The higher the degree of cation exchange, the higher the density of hydroxyl groups generated during subsequent calcination. Alternatively, increasing the silica/alumina ratio of the zeolite reduces the number of hydroxyl sites and minimizes interactions between hydroxyl groups. Another type of reactive site, a strained crosslinking site, results from dehydroxylation of strongly interacting or hydrogen-bonded hydroxyl sites. Hydrogen-bonded hydroxyl sites are first generated by calcining ammonium type zeolite at a temperature of preferably about 180°C or higher, more preferably about 200°C or higher, decomposing the ammonium type, and then cooling to a temperature of 100°C or lower. . Either or both of the calcination and cooling steps are carried out in a humid atmosphere, for example in humid air, or if both the calcination and cooling are under anhydrous conditions the resulting zeolite is equilibrated in a humid atmosphere. If the number of hydroxyl groups thus obtained is large enough, they are close enough to interact by hydrogen bonding. The density of hydroxyl sites as mentioned above is controlled by the degree of cation exchange, so the higher the degree of cation exchange, the greater the density of hydroxyl sites during subsequent calcination.
In zeolites with low silica/alumina ratios, the probability of forming hydrogen-bonded hydroxyls increases. Such hydrogen bonded hydroxyl sites are substantially non-reactive with the silylating agent. However, this surface can be removed in a dry environment by approximately
When heated again to temperatures above 300° C., such sites collapse releasing chemical water out of the strained bridges. This site reacts with the silylating agent. Dehydroxylation can be expressed as follows. A mixture of reactive sites (independent hydroxyl groups and strained crosslinking sites) can be created by varying drying conditions and activation temperatures. Silylation Silylation is performed by contacting the zeolite with a vapor or liquid organosilane under anhydrous conditions or by dissolving the organosilane in a dry organic solvent such as hexane, heptane, naphtha, lubricating oil, etc. 20 depending on the zeolite being treated and the silane used
This is carried out by contacting the zeolite with the solution at ~500° C. in the presence or absence of a metal hydrogenation component (more detailed below). The silylation liquid contains 0.01 to 20% by volume of silane, preferably 1
Contains ~5% silane by volume. If the organosilane is not reacted directly with the surface as a vapor or liquid, it may be used as an organic solution (preferably using a non-polar, non-aromatic solvent as the solvent), where the water content is approximately
Must not exceed 10ppm. The silylation solution is approximately
It contains 0.01 to 20% by volume, preferably 1 to 5% by volume of silane. The total free water content in both the zeolite and the solvent should not exceed about 10 ppm. Acetone, toluene, ethyl acetate, 1,4-dioxane, etc. are all unsuitable solvents because they react with sites on the zeolite under the conditions required to form a stable silylated surface. On the other hand, n-hexane, n-pentane, carbon tetrachloride, white oil are suitable as solvents, and the hydrocarbon oils of the feedstock used in the catalytic process itself can also be used as solvents. Attention must be paid to the dryness of the solvent, as water hydrolyzes the silylated molecules (at least hexamethyldisiloxane (HMDSO)

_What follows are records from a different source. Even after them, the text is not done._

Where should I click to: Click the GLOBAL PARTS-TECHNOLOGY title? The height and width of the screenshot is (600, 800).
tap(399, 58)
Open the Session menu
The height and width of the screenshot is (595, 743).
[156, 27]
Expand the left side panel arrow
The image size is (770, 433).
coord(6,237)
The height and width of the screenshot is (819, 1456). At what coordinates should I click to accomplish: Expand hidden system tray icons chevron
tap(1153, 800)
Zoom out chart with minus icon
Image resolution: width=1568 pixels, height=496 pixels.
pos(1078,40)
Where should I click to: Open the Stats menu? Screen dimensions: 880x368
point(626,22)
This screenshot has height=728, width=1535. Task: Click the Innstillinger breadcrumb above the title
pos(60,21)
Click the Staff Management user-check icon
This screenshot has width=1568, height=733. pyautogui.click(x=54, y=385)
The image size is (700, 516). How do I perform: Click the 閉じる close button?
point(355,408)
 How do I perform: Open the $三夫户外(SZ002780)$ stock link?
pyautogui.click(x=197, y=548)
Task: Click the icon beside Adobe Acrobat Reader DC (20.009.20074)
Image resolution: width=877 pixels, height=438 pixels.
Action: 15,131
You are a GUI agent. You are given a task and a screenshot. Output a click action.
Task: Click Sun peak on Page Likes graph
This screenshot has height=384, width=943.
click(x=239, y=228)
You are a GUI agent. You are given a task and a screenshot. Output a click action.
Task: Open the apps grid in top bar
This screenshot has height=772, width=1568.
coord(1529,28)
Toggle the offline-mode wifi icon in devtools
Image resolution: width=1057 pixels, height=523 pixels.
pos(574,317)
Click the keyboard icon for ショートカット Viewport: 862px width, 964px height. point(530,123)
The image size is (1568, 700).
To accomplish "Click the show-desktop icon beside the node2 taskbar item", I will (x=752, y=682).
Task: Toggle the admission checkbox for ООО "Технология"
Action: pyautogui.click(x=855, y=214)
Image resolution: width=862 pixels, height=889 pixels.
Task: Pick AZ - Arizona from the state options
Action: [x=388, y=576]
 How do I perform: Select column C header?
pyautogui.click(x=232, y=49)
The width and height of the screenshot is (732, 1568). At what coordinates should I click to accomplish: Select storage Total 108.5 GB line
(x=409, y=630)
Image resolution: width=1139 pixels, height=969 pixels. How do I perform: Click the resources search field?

It's not just because (it only happens slowly). The problem is that water can interact with the reactive sites of the zeolite, thus potentially altering or inhibiting the reaction of HMDSO or other silylating reagents with the reactive sites (see discussion above,
hydrogen-bonded hydroxyl). Surface moisture can block access of the silylating agent to internal reactive sites, limiting silylation to external reactive sites. The silylation is preferably carried out after loading the catalyst with a metal, followed by partial thermal decomposition (air calcination) of at least the ammonium ion moieties into hydroxyl moieties and complete decomposition of the organic nitrogen skeleton structuring agent. An initial reaction at room temperature with an isolated site is possible, as described in U.S. Pat. No. 3,682,996.
Trimethylsilyl (TMS) groups form surface "ether" bonds. For example, the reaction between a reactive isolated hydroxyl site and HMDSO is expressed as: Si(s)-OH+( _CH3 ) _3Si -O-Si( _CH3 )
₃ → 2 [si(s)-O-Si(CH ₃ )] + H ₂ O The reaction between the strained cross-linking site and HMDSO is, for example, as follows: It is expected that the silylated species produced by the above reaction series will undergo some type of condensation polymerization reaction as the temperature increases. Possible condensation products are as follows. The composite surface is expected to be stable in hydrogen atmosphere up to 550°C. This type of surface is thus different from the surfaces described in both U.S. Pat. No. 3,622,996 (pendant silyl groups) and Mitschiel U.S. Pat.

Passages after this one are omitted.